*WHAT YOU HAVE TO DO*: Render each line of the rows below as one string in a JSON list, skipping blank lines and leaving out the pictures.

--- Begin DATA SHOWN ---

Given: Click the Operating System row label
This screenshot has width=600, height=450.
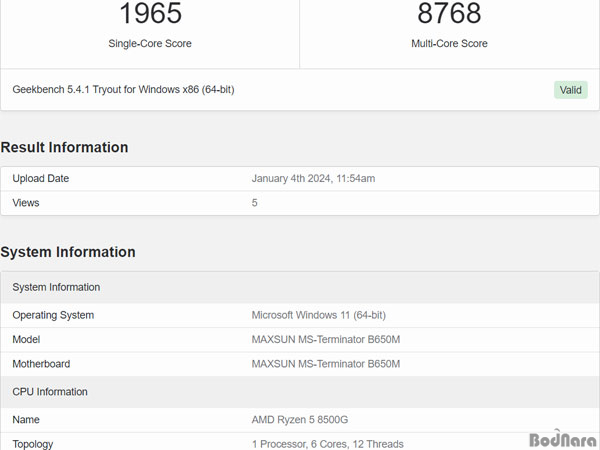Looking at the screenshot, I should click(53, 315).
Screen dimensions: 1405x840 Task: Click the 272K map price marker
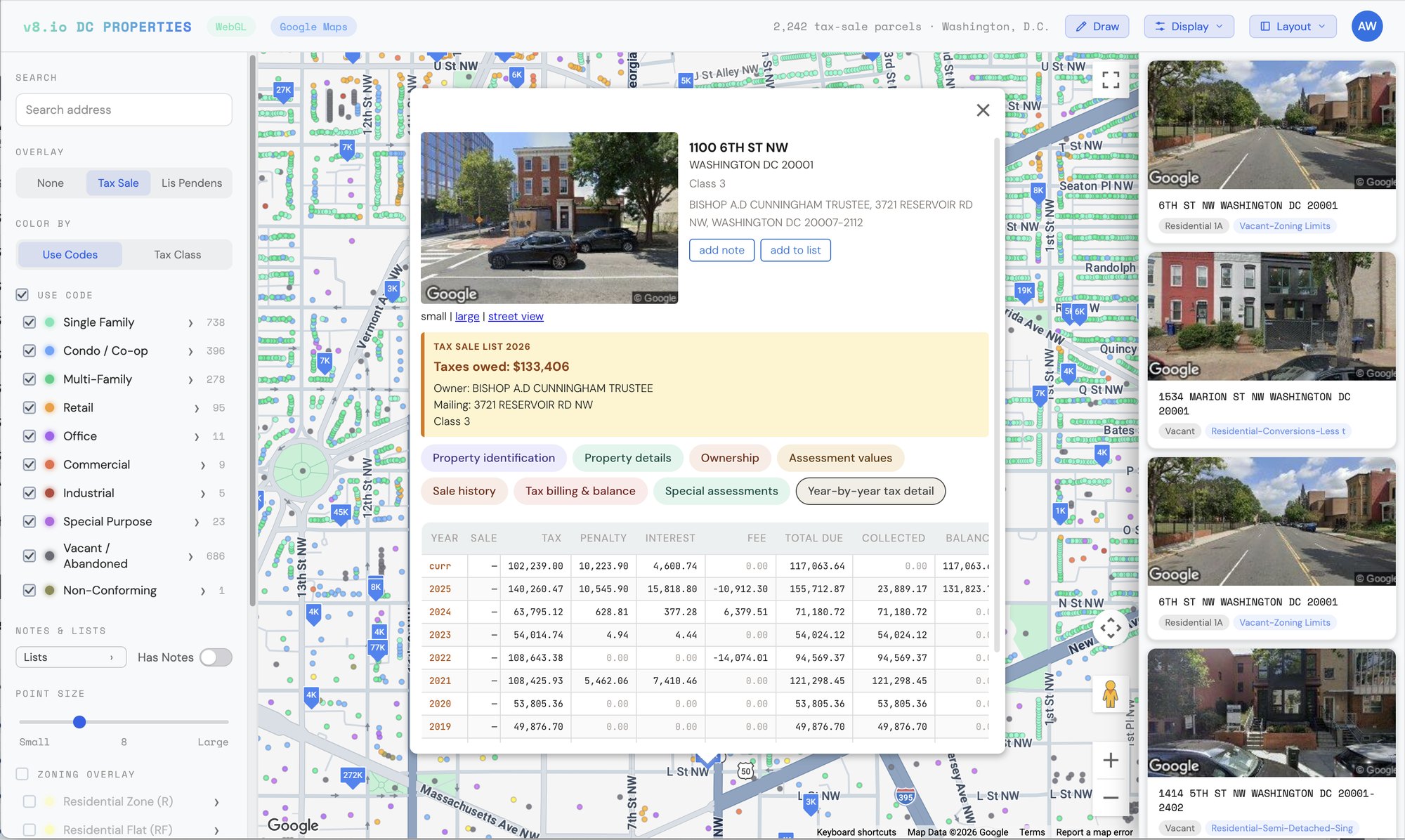[353, 777]
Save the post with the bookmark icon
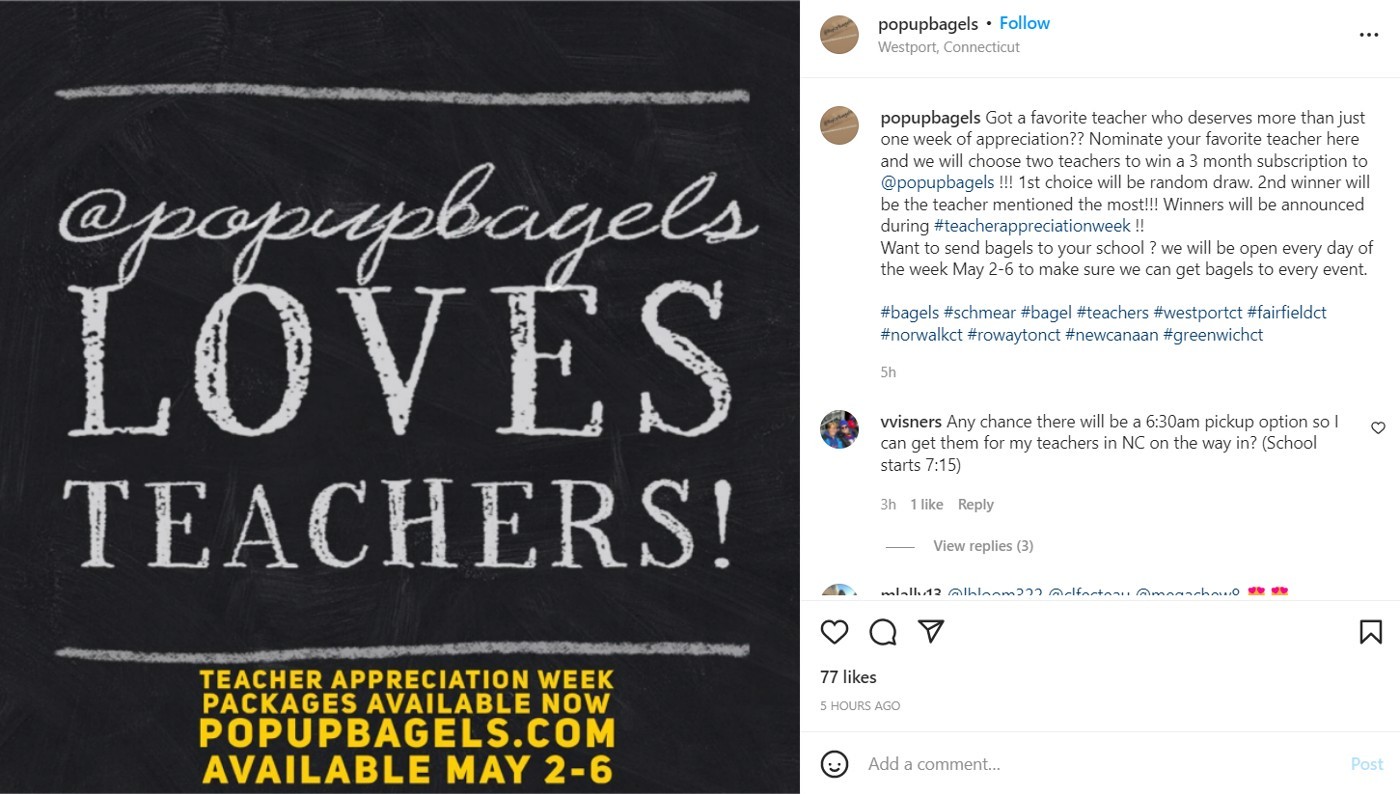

--- End DATA SHOWN ---

*TASK RESULT*:
[
  "Given: Click the Operating System row label",
  "This screenshot has width=600, height=450.",
  "Looking at the screenshot, I should click(53, 315).",
  "Screen dimensions: 1405x840 Task: Click the 272K map price marker",
  "[353, 777]",
  "Save the post with the bookmark icon"
]